2013년 2월 20일 수요일

Hadoop 설치하기 on Ubuntu12.10

Hadoop 설치하기 on Ubuntu12.10


0. 설치 준비 

기본적으로 hadoop은 리눅스 기반에서 동작하기 때문에, 윈도우 VMWARE 에 우분투(ubuntu 12.10)를 설치해서 hadoop 을 설치 작업을 진행한다.

 - openSSH server 설치 : software center => Secure shell client and server 설치
 - JDK 다운로드 :  http://www.oracle.com/technetwork/java/javase/downloads/jdk6downloads-1902814.html
 - Hadoop 다운로드 : http://hadoop.apache.org/releases.html
     여러가지 버전중에 hadoop-1.0.4.tar.gz 를 이용해서 테스트 함 (stable)
   

이제 필요한 준비를 모두 된거 같아 하나씩 설치해 보자

1. Hadoop 용 계정 추가 

citylock@ubuntuA:~/Downloads$ sudo adduser hadoop
[sudo] password for citylock:
Adding user `hadoop' ...
Adding new group `hadoop' (1001) ...
Adding new user `hadoop' (1001) with group `hadoop' ...
Creating home directory `/home/hadoop' ...

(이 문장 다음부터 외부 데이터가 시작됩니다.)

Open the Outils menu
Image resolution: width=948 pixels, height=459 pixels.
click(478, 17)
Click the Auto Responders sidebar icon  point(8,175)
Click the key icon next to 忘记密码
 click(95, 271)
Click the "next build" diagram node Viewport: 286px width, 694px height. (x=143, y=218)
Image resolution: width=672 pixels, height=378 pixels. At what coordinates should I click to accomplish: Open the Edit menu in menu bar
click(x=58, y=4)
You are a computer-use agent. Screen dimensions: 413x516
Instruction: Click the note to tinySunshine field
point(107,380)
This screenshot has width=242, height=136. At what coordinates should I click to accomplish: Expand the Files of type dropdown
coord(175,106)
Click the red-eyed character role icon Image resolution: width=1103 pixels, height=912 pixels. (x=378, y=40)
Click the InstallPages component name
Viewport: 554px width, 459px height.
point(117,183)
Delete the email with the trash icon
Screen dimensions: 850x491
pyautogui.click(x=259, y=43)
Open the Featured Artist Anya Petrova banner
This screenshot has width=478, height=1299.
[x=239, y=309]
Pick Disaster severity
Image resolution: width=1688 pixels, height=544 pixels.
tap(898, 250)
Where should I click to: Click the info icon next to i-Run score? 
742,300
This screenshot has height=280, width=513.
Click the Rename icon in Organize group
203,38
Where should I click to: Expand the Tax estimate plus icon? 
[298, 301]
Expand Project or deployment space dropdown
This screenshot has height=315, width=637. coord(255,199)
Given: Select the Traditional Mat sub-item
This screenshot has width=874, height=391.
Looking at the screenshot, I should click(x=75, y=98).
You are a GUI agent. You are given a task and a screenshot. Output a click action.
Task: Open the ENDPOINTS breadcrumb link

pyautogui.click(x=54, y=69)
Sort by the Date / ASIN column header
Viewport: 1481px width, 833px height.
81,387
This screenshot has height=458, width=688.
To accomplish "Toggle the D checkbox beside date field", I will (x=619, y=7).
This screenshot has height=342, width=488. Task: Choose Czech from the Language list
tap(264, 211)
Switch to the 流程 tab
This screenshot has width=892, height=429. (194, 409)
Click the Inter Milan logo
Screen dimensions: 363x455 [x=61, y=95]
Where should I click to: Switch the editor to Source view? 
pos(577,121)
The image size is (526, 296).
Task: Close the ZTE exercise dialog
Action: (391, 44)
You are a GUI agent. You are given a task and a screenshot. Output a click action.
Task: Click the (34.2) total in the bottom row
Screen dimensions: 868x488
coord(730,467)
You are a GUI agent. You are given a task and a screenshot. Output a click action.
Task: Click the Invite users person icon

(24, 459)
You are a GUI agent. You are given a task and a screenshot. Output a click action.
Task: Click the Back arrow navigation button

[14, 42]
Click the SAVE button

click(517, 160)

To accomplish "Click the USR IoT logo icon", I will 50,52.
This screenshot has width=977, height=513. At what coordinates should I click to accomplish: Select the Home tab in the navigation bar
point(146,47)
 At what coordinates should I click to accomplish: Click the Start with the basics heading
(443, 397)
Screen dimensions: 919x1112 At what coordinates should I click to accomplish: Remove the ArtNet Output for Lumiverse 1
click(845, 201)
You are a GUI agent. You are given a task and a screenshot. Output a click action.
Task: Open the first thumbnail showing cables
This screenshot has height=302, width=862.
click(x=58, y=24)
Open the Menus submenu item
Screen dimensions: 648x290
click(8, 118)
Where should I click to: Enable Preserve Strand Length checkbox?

2. Hadoop이 사용할 temp 디렉토리 만들기 

citylock@ubuntuA:/home/hadoop$ sudo chown hadoop.hadoop temp/
citylock@ubuntuA:/home/hadoop$ ll
total 36
drwxr-xr-x 3 hadoop hadoop 4096 Feb 20 06:14 ./
drwxr-xr-x 4 root   root   4096 Feb 20 06:10 ../
-rw-r--r-- 1 hadoop hadoop  220 Feb 20 06:10 .bash_logout
-rw-r--r-- 1 hadoop hadoop 3486 Feb 20 06:10 .bashrc
-rw-r--r-- 1 hadoop hadoop 8445 Feb 20 06:10 examples.desktop
-rw-r--r-- 1 hadoop hadoop  675 Feb 20 06:10 .profile
drwxr-xr-x 2 hadoop hadoop 4096 Feb 20 06:14 temp/

** hadoop이 실행되면 map, reduce 하는 과정에서 사용되는 temp 디렉토리


3. ssh 키생성후 authorized_keys 로 등록하기(비밀번호 입력없이 바로 접속할수 있다)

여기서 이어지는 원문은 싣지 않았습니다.